▸ To do:
Copy out the first line of the listing and every line after it, exactly, until you have copied the line containing "You are a computer-use agent. The".
Source data section start
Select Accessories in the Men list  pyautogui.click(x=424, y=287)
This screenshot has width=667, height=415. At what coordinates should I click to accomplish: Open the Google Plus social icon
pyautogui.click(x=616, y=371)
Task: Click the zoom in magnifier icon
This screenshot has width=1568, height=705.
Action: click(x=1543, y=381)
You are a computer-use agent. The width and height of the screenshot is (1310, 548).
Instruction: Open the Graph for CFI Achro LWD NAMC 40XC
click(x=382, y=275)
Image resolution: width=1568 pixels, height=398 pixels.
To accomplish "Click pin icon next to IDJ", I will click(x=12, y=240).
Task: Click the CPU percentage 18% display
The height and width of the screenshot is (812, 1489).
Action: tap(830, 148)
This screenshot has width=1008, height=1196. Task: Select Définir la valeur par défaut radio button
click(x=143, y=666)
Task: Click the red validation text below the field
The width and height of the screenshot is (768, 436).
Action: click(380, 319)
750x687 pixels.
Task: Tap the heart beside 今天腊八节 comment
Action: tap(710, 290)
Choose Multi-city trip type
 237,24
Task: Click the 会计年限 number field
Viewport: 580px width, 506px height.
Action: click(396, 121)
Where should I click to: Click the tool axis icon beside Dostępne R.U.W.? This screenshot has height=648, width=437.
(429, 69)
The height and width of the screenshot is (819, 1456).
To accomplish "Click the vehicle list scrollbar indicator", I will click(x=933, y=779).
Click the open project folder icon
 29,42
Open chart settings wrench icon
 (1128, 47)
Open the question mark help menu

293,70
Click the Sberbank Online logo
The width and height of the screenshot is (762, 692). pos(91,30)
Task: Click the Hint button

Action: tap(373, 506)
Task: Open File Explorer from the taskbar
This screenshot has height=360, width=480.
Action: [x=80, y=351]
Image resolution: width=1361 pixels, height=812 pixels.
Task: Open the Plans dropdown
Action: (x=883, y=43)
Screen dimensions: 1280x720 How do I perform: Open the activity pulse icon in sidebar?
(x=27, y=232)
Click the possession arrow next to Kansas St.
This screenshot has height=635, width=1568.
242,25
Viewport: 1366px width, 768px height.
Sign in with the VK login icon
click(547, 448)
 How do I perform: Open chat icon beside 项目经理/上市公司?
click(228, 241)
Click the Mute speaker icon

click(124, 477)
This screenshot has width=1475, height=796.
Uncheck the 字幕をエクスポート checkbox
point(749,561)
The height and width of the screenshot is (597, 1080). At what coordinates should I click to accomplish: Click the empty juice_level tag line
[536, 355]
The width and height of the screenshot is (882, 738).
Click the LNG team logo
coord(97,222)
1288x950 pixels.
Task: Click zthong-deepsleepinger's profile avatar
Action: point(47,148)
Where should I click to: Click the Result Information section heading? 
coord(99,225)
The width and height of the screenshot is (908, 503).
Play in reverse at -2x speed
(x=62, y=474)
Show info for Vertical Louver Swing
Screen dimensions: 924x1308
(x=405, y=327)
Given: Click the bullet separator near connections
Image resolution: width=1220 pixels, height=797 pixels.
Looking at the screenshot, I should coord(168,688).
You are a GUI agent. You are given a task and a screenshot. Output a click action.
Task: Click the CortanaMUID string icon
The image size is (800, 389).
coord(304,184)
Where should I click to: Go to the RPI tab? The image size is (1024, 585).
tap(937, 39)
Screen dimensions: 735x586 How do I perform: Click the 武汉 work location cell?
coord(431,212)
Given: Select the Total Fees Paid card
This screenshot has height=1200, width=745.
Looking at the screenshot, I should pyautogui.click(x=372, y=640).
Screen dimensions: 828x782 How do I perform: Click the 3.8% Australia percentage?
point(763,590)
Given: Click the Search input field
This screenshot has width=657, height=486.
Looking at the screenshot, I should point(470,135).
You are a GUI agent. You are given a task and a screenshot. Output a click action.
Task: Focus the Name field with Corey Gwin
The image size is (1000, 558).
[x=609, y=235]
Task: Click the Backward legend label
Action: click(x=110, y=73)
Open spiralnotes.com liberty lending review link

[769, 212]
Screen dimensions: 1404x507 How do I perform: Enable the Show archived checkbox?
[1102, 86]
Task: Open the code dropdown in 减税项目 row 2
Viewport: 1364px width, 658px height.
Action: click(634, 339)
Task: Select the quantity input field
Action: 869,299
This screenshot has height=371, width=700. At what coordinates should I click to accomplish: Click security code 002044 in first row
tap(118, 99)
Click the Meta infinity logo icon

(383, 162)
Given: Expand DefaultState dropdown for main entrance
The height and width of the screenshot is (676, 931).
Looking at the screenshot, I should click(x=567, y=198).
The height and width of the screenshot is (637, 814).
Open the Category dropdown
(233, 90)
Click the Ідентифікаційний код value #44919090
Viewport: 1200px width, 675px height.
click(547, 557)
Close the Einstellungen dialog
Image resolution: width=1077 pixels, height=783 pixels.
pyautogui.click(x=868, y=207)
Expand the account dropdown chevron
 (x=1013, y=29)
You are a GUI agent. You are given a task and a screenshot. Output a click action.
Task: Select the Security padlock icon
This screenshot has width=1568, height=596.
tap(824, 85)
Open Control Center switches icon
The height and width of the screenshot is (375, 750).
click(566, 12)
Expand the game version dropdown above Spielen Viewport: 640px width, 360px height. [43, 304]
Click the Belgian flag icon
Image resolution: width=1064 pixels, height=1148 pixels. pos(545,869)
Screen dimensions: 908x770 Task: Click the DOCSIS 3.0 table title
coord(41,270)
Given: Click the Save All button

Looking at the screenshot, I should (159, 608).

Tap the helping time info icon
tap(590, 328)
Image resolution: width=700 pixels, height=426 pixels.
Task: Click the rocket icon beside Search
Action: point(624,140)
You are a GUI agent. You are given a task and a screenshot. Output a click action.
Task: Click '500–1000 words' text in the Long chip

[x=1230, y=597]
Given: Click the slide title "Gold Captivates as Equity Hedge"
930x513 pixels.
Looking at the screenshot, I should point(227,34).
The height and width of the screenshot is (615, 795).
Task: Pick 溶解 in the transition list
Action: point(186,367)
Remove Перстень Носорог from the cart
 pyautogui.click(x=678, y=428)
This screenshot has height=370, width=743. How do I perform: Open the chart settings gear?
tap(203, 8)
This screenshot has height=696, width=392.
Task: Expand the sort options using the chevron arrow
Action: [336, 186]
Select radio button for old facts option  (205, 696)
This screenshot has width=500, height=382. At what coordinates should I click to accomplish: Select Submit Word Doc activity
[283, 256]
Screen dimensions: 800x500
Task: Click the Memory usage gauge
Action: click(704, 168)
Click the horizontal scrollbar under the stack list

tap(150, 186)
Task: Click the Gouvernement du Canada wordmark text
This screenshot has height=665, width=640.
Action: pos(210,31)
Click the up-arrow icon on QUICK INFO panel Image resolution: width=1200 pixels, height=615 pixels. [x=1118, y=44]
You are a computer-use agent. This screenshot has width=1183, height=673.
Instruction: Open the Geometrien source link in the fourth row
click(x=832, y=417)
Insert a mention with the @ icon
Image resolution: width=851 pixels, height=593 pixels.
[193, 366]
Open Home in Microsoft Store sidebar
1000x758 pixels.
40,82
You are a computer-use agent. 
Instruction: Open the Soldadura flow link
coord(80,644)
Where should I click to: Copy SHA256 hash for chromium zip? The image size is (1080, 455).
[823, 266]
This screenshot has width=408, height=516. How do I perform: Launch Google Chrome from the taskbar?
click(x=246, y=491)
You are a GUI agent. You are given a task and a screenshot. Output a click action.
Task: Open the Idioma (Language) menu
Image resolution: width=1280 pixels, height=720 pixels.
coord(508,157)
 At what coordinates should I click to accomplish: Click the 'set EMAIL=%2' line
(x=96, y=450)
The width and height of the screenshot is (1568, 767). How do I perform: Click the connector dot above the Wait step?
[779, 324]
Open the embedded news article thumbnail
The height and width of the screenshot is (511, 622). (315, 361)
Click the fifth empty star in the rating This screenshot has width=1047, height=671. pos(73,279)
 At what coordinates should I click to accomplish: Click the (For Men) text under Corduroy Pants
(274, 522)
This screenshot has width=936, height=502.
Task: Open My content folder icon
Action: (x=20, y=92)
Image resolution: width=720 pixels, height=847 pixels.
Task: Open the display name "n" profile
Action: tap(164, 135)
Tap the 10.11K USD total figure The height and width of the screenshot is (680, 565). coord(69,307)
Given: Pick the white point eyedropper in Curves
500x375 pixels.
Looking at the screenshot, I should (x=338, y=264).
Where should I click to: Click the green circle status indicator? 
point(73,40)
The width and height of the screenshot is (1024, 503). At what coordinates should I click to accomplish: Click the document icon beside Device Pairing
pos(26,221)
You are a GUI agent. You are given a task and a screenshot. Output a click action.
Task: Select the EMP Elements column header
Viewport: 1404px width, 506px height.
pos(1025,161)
Source data section end
▸ Answer space:
Select Accessories in the Men list  pyautogui.click(x=424, y=287)
This screenshot has width=667, height=415. At what coordinates should I click to accomplish: Open the Google Plus social icon
pyautogui.click(x=616, y=371)
Task: Click the zoom in magnifier icon
This screenshot has width=1568, height=705.
Action: click(x=1543, y=381)
You are a computer-use agent. The width and height of the screenshot is (1310, 548).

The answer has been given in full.